* Any views expressed in this opinion piece are those of the author and not of Thomson Reuters Foundation.Fertile soils act not only as a carbon store but are a necessity for sustainable agriculture.
Joao Campari is Global Food Practice Leader at WWF International.
Feeding a growing global population and limiting the impacts of climate change are interwoven problems. We often hear of how stopping deforestation, changing how we eat and how we power our world, and reducing food waste, can improve the situation. But one thing that has not yet received due attention is preserving the health of our soils. Fertile soils act not only as a carbon store but are a necessity for sustainable agriculture. As 200 experts, policymakers and civil society representatives gather in Nairobi this week to discuss the importance of soils and rehabilitation as part of Global Soil Week, preserving and enhancing the quality of our soils is a must as we seek to solve some of the greatest challenge of our time.
Our soils contain two to three times more carbon than the atmosphere. This carbon-rich organic material helps retain water and essential nutrients for growing plants. Such agricultural productivity is closely correlated with the health of soils, for which sufficient organic matter is the main indicator.
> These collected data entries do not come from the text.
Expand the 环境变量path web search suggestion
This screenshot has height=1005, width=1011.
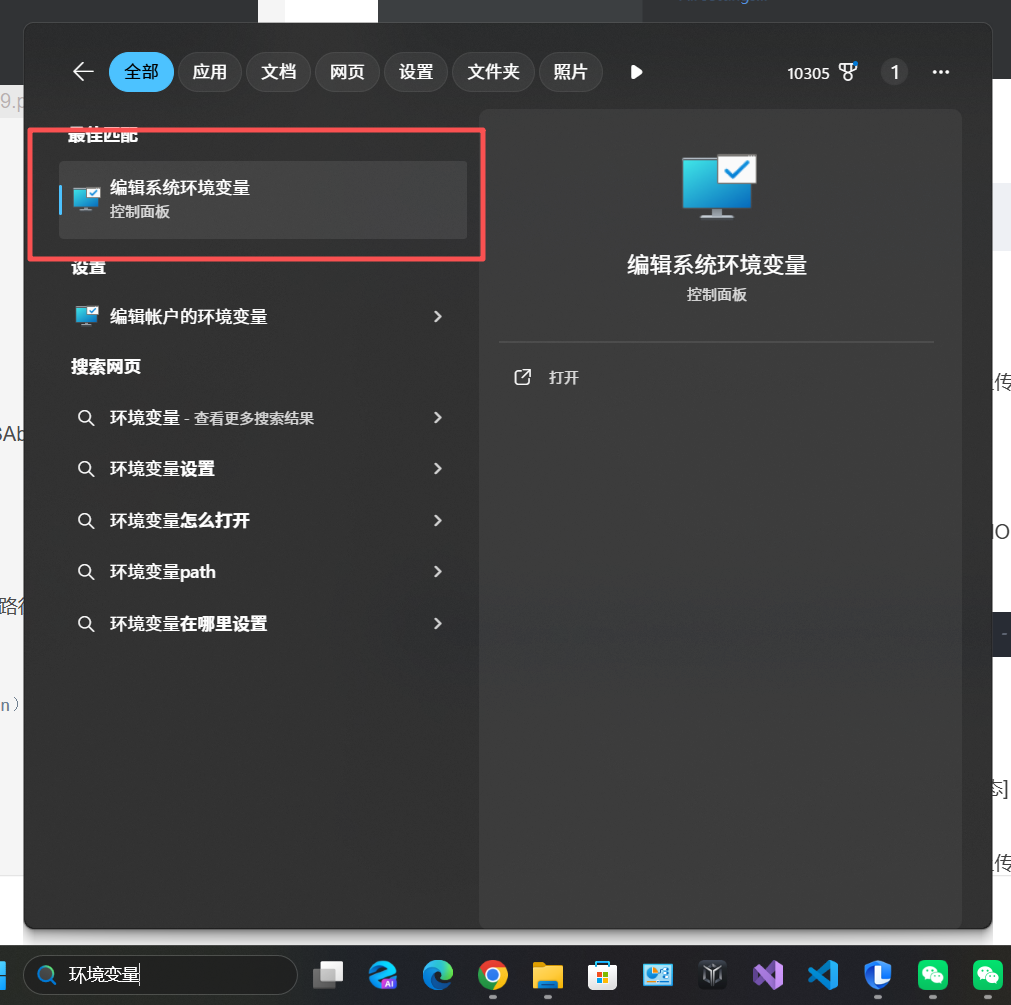(x=437, y=571)
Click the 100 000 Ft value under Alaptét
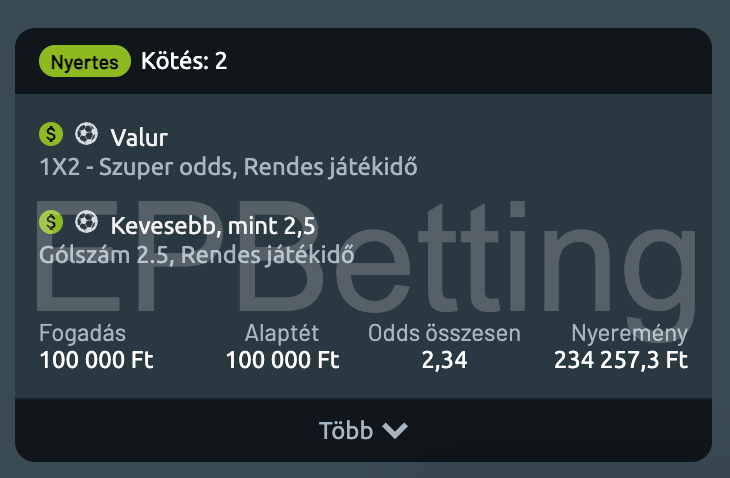 (x=283, y=360)
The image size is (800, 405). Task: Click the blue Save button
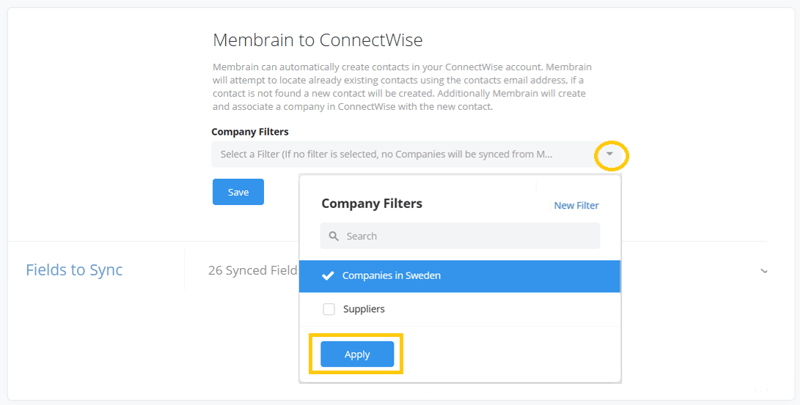(x=238, y=192)
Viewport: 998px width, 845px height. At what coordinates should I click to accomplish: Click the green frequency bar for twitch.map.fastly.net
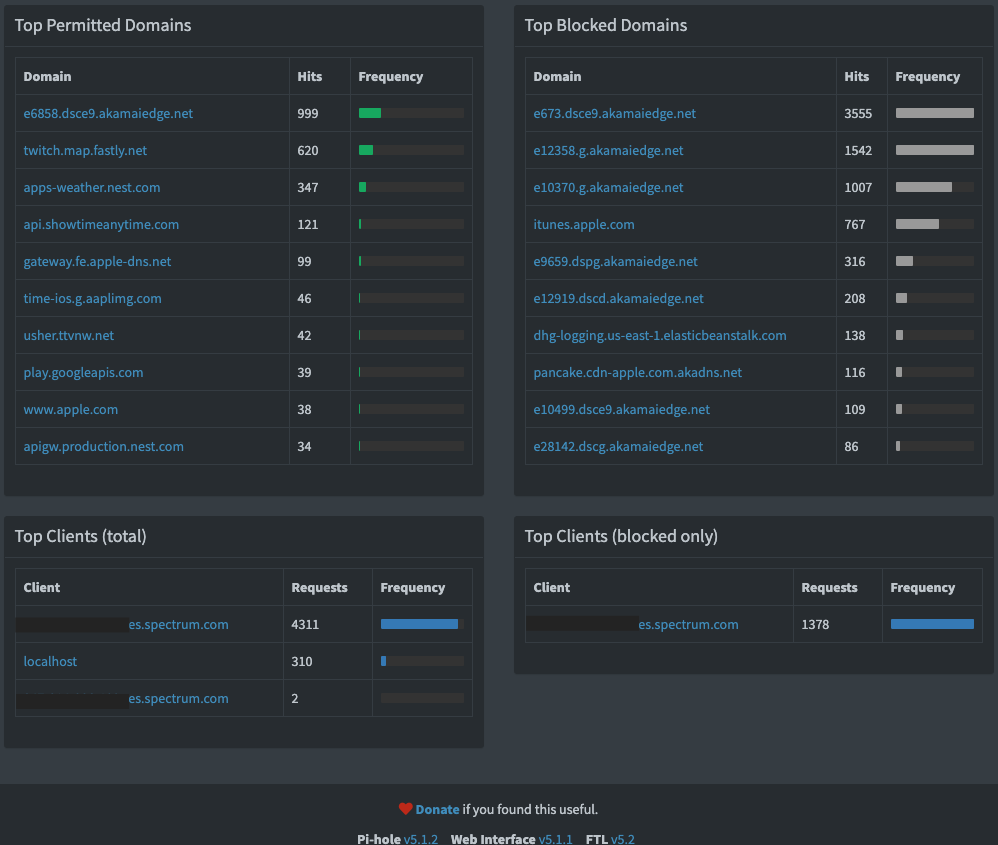[x=366, y=150]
Stable and productive soils directly foster the resilience of farmers to cope with the effects of disruption in the climate - they are clearly important for human nutrition.
Yet our soils are suffering at an unprecedented rate. The Global Soil Biodiversity Atlas maps the potential threats to soil biodiversity across the globe. Unsurprisingly, the areas with highest risk are those with greatest exposure to human activities, including intensive agriculture.
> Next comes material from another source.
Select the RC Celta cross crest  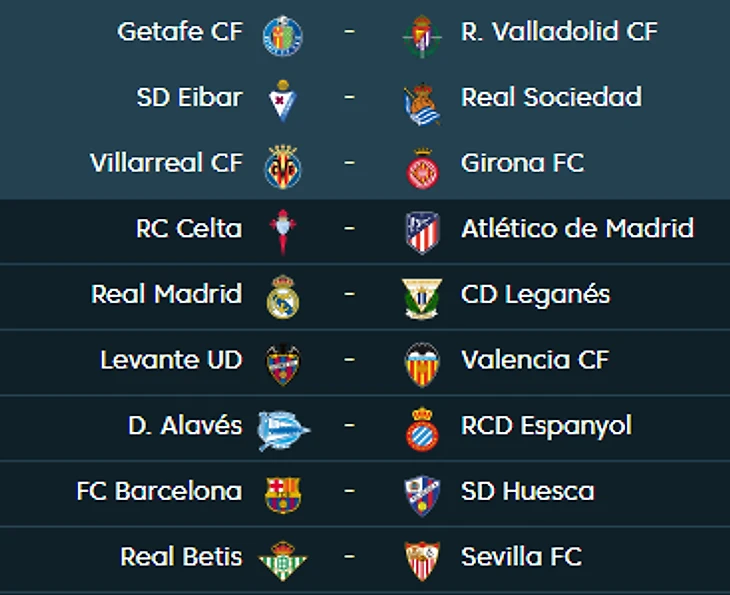tap(283, 231)
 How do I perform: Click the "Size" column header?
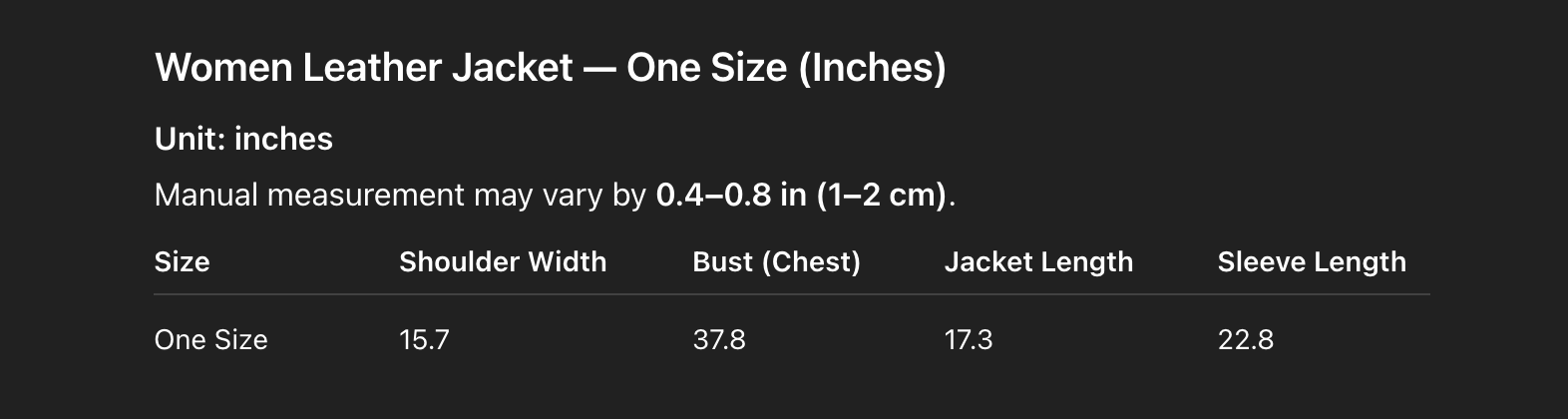click(x=182, y=261)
Since the start of the industrial revolution, soil cultivation and the depletion of soil organic carbon has resulted in the release of as much as 4.4 billion tonnes of CO2 per year. It has been caused by, among other things, excessive tillage, lack of crop rotation and intensive agricultural inputs. In general, 50 to 70 per cent of soil carbon stocks have been lost in cultivated soils. Not only does this loss of carbon exacerbate climate change, it means a vanishing home for numerous species. A quarter of all life on earth can be found beneath our feet. Soil biodiversity encompasses microorganisms and microfauna as well as species like ants, termites, earthworms and moles. These underground organisms influence the physical structure and chemical composition of soils; they are essential for enabling and regulating critical ecosystem processes such as carbon sequestration, greenhouse gas emissions, and the uptake of nutrients by plants. Soil biodiversity is not only key to sustaining food production and other ecosystem services but also to detoxify polluted soils, suppress soil-borne diseases and contribute to the nutritional quality of food.
An increase in soil carbon stocks can be achieved by adopting agro-ecological practices, including nourishing soils with manure and compost, planting legumes and trees, and collecting water at the feet of plants.
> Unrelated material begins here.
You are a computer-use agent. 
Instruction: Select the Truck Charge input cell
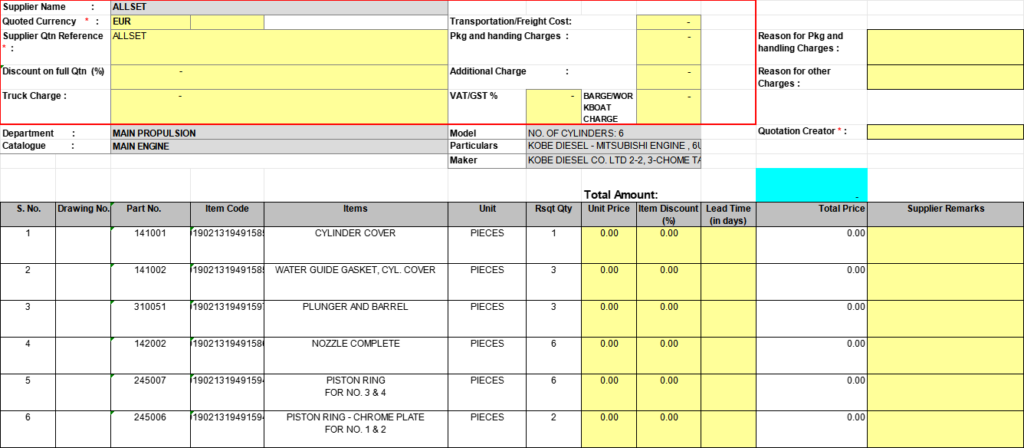278,105
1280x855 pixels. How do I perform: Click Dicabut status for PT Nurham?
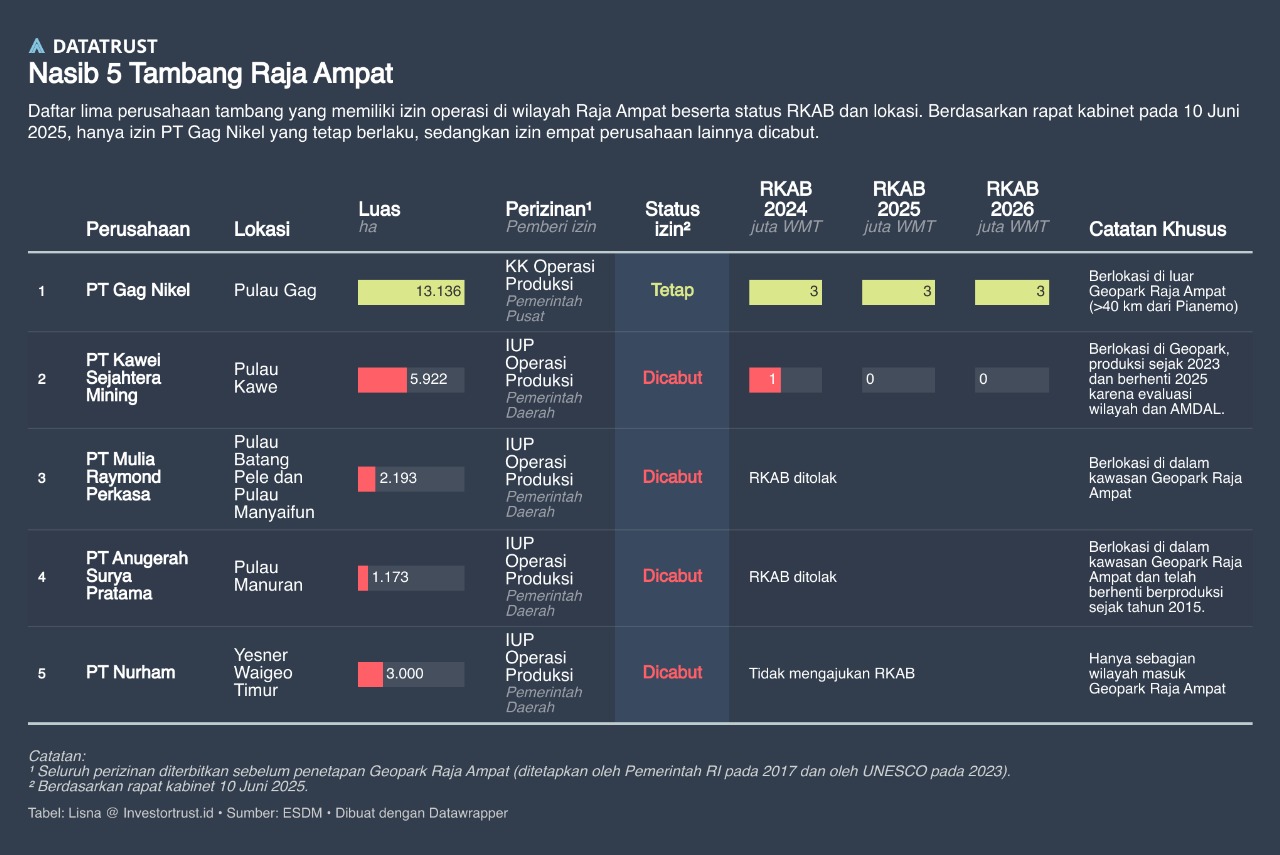pos(672,673)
In several countries, WWF is working with local farming communities to implement such practices and improve the health of their soils. For instance in India, where organic systems have been introduced to rehabilitate soils and enhance ecosystem services; and in Paraguay where the greenhouse gas emissions in beef and soy production are being reduced by improving soil health in the Chaco.
The challenge and imperative is to now implement such practices and improve soil health at scale. There are 570 million farms in the world and more than 3 billion people living in rural areas who could implement these practices. Education programs and technical upskilling initiatives will help farmers, but governments and financers must make it easy for them to be implemented. Policy measures must be established to encourage such agro-ecological practices, removing incentives for unsustainable practices, while financers must also begin to prioritize investing in agricultural projects which enhance soil health. To do so, a stream of bankable projects will need to be identified, which will require the collaboration of both the private and public sectors.
Beneath our feet rather than in front of our eyes, soils are too often disregarded and underappreciated. Now is the time for them to be truly valued. Healthy soils are fundamental for food security, limiting temperature rises and preserving biodiversity. Treated poorly, they will erode and dry, before literally blowing away in the wind. The consequences would be dire. We must restore the health of our soils to preserve our food system and, thankfully, sustainable agriculture practices themselves are a core solution.